My Lords, I am grateful to all those who have contributed to this long and important debate. I notice that what was the awkward squad last time has now been transformed into three wise men, so we are obviously making progress. On a more serious note, this debate is of enormous interest to thousands of leaseholders, many of whom have bills they cannot afford to pay on the mantelpiece. We have thousands of leaseholders who would like to sell but cannot, because their property is blighted. We have all wanted to come up with a solution this afternoon; I think we are making progress, as I will come on to in a moment.
One issue the Government will have to face is that leaseholders do not read 24 pages of legalese amendments to a government Bill. They remember the soundbites that I mentioned right at the beginning—the polluter should pay, not the leaseholder; the leaseholders are innocent; we have statutory protection. There is a risk that the exclusions in the small print will erode the good will that the Government have generated so far in the progress they have made. We need to do a little more to address those exclusions, which stop us achieving the principle to which the Government are committed—the polluter should pay, not the leaseholder.
The other thing I take from this debate—I hope the Minister will agree with this—is a point that I, the noble Earl, Lord Lytton, and the noble Baroness, Lady Pinnock, made, which is that we have to make an early start. We simply cannot wait until the money has come in from the levy to do the work.

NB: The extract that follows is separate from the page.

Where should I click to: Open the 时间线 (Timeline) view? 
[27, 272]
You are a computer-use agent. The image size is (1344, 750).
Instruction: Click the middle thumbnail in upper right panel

I will come back to this in a moment, but there was a suggestion from both the noble Earl, Lord Lytton, and my noble friend Lord Blencathra that the Government should provide the bridging finance—I think that was the word the noble Earl used—in order to get the show on the road and make an early start, rather than wait for the money to come in after long and expensive litigation.
I know that housing is ring-fenced; I introduced the housing revenue account.
I think we had better move on from that.
My noble friend mentioned a group that we have so far not mentioned at all: shared owners. I think we need to bear that in mind.
My noble friend Lord Blencathra had a veiled threat that if there was not an agreed solution with the Government, there would be a conspiracy of either the wise men or the awkward squad. I think my noble friend the Minister needs to go back to his Secretary of State and say, “Look, everybody was really grateful for what we have done so far, but, Michael, I am afraid that it’s not going to take the trick. Either we can do a deal and take the credit for making the last step, or we don’t do a deal and we go down in flames”. I think my noble friend could put that proposition in more colourful language than I have used this evening.
Next time I speak, I hope that instead of saying we are nearly there, I can say that we are there, but it is down to my noble friend to enable me to say those words. In the meantime, and in the spirit of amity, I beg leave to withdraw my amendment.